WHAT IS MAY DAY 2028?
The call for a May Day 2028 collective contract deadline might be just the push the labor movement needs to survive, grow, and build power at this moment. It could revive the time-honored tradition of using strikes to check tyrannical depredations of powerful employers, uphold the fundamental right to collectively bargain, and demand a democratic say in the workplace and society.

“If we’re going to truly take on the billionaire class and rebuild the economy so that it starts to work for the benefit of the many and not the few,” UAW president Shawn Fain said on Facebook Live, “then it’s important that we not only strike, but that we strike together.”
The May Day tradition began in Chicago in 1886, when workers organized mass protests to win an eight-hour workday, facing off against powerful employers and their hired guns.
The call for a May Day 2028 collective contract deadline might be just the push the labor movement needs to survive and grow in tough times. By lining up our contracts and backing each other up, we can increase all our leverage to win bigger demands, build our strike muscle, and practice powerful cross-union solidarity. We can revive the time-honored tradition of using strikes to check the tyranny of powerful employers, uphold the fundamental right to collectively bargain, and demand a democratic say in the workplace and society. We can make organized labor a force to be reckoned with.
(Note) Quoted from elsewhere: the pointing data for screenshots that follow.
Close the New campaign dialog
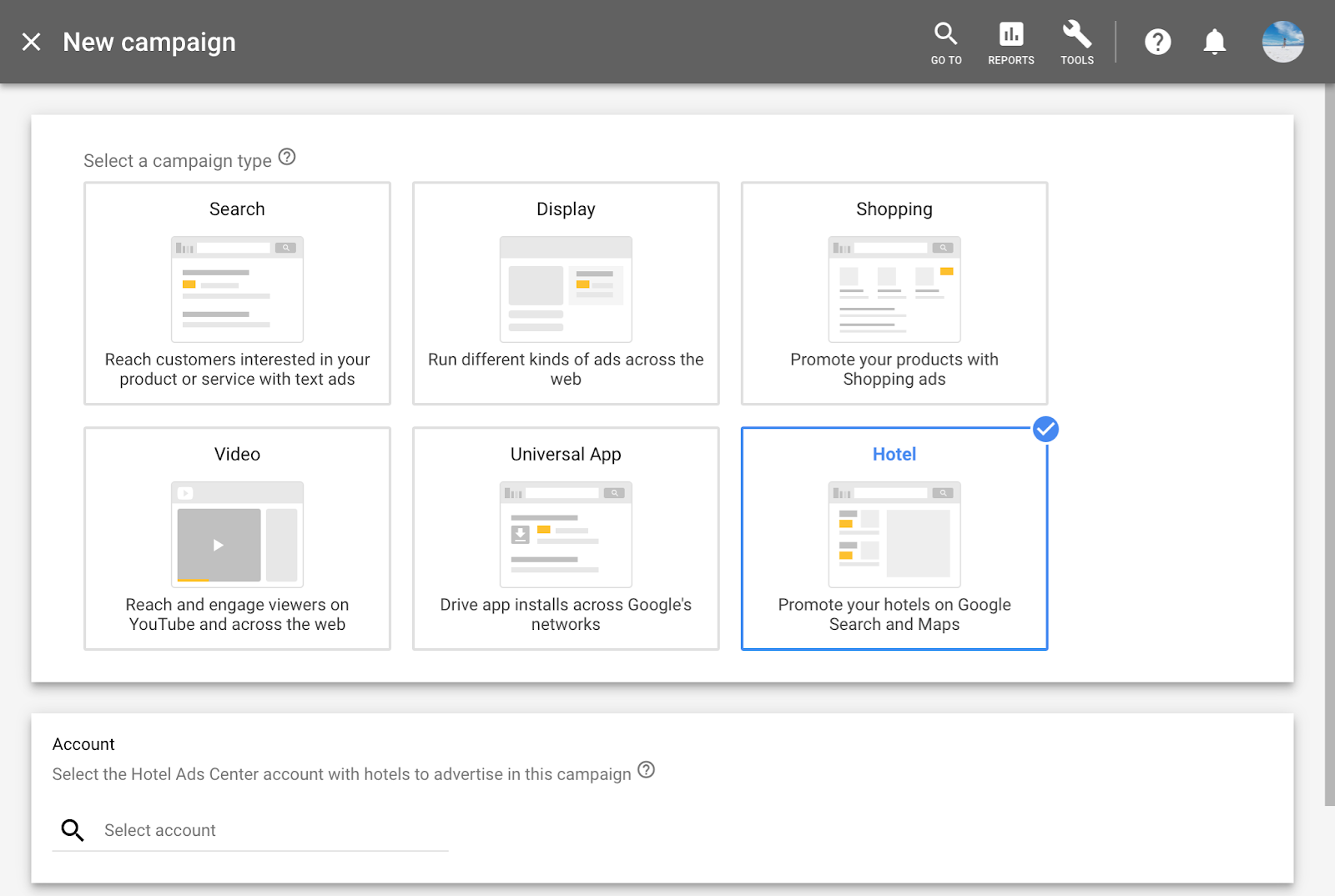The image size is (1335, 896). click(x=31, y=42)
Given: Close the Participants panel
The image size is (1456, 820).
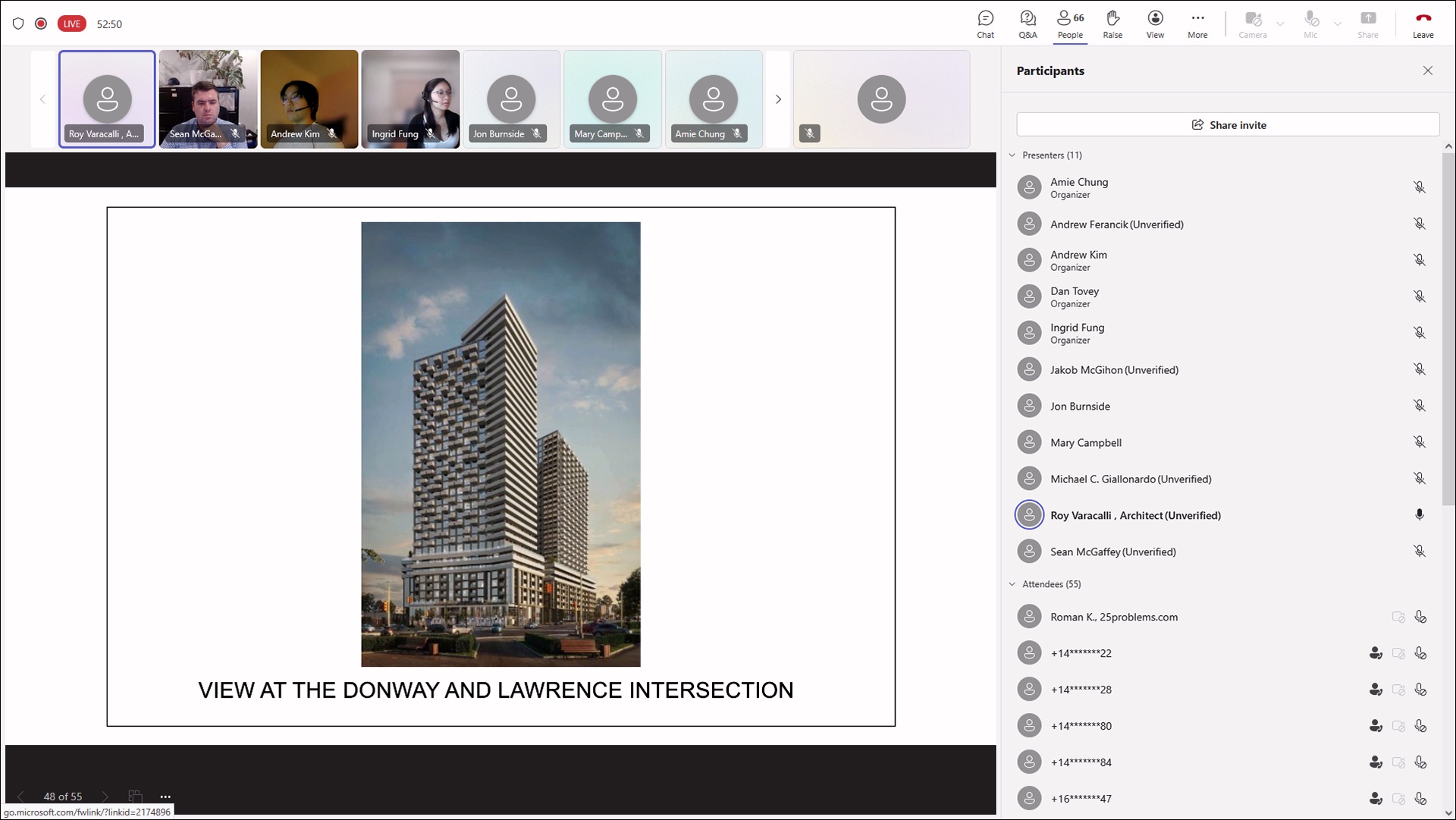Looking at the screenshot, I should click(x=1427, y=71).
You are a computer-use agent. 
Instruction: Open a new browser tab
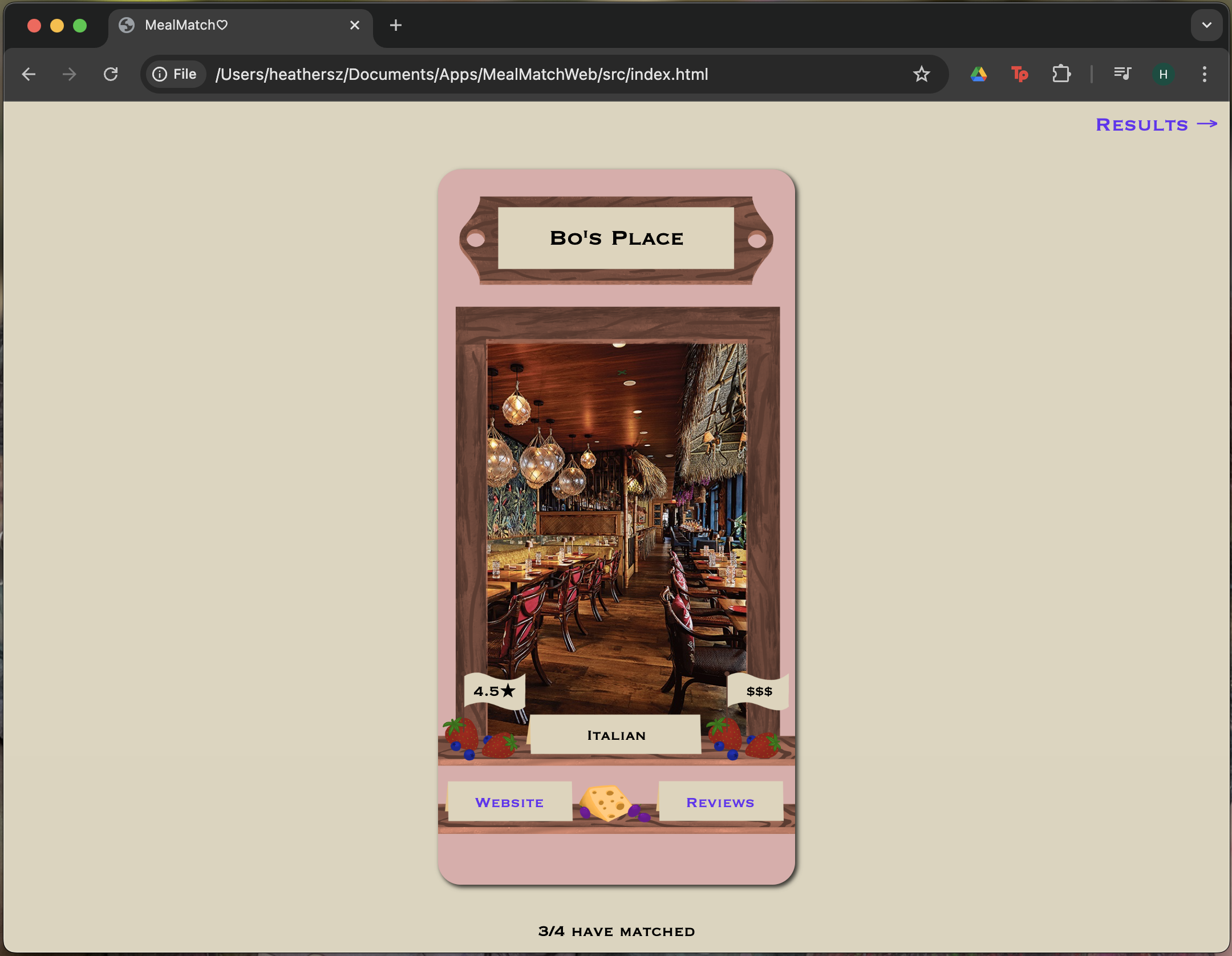pos(395,25)
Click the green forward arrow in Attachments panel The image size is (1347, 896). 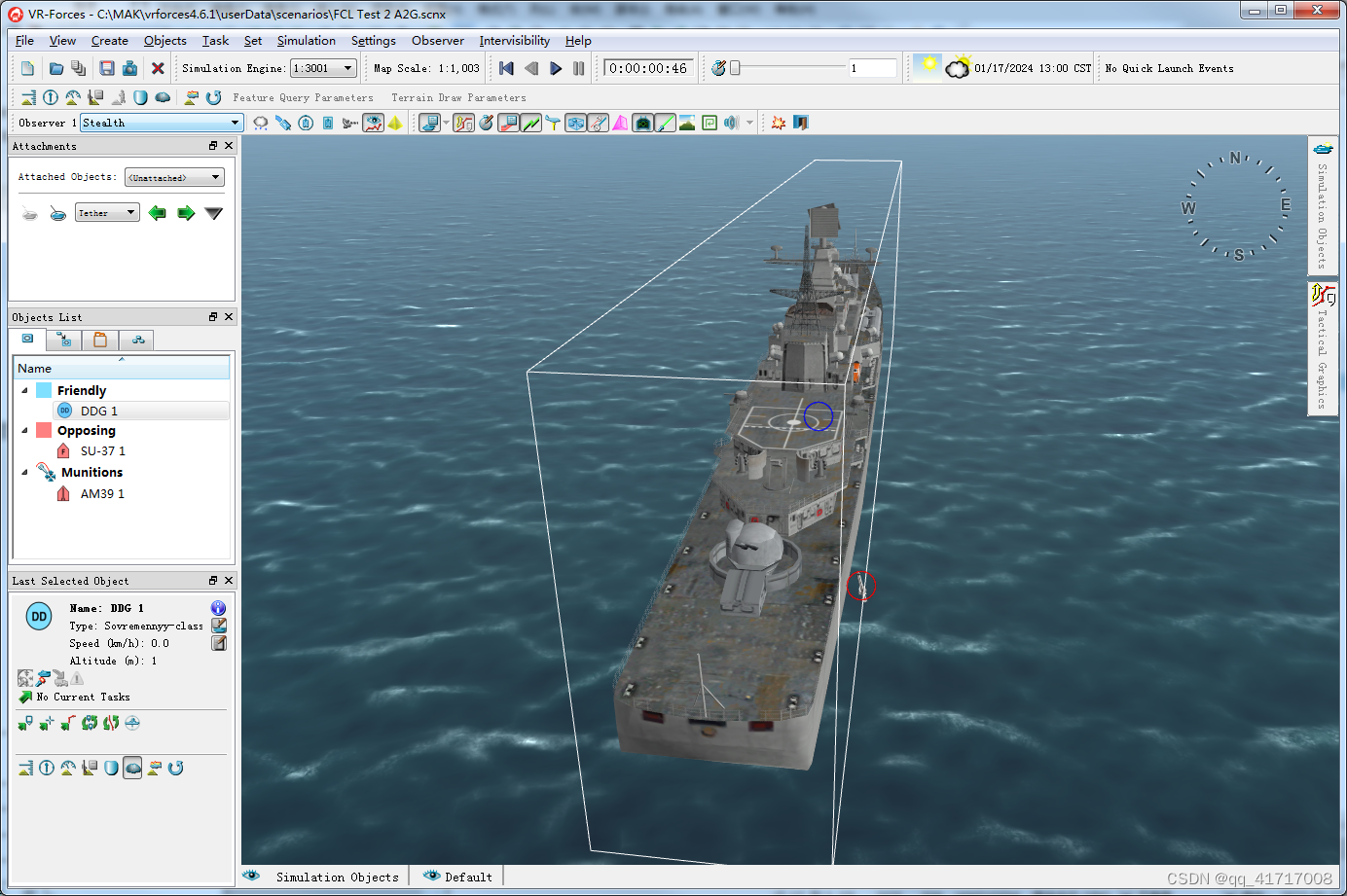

What makes this different from other calls for mass strikes? It’s coming from one of the most powerful unions in the country, backed by a militant strike in 2023.
As Fain argued in 2024, “to reshape the economy into one that works for the benefit of everyone — not just the wealthy — we need to reclaim our country’s history of militant trade unions that united workers across race, gender and nationality.” By coordinating our strategies and actions, we can increase our leverage and spread workers’ power across the country – and across our unions.

how will it work?
Labor Notes writer Dan DiMaggio outlined one possible scenario:
What if a bunch of unions say they’re all going to walk out on May 1, 2028, unless their employers offer record contracts to make up for years of runaway inequality?
What if they align some of their demands—like demands for an end to forced overtime, and for the restoration of the eight-hour day? Or, hell, for workers to share in the gains of productivity with a 32-hour week at 40 hours’ pay. Or for a return to real pensions.
What if newly unionized workers fighting for first contracts join them?
Not only could it push the employers, it would also put some big pressure on politicians, in a presidential election year, to back solutions that help working people.
And this doesn’t have to be a single-day or even single-month event. The California Teachers Association has contract expirations on June 1, 2028. The International Longshore and Warehouse Workers Union has a contract expiration for July 1, 2028. There’s leverage here, if we strategize together.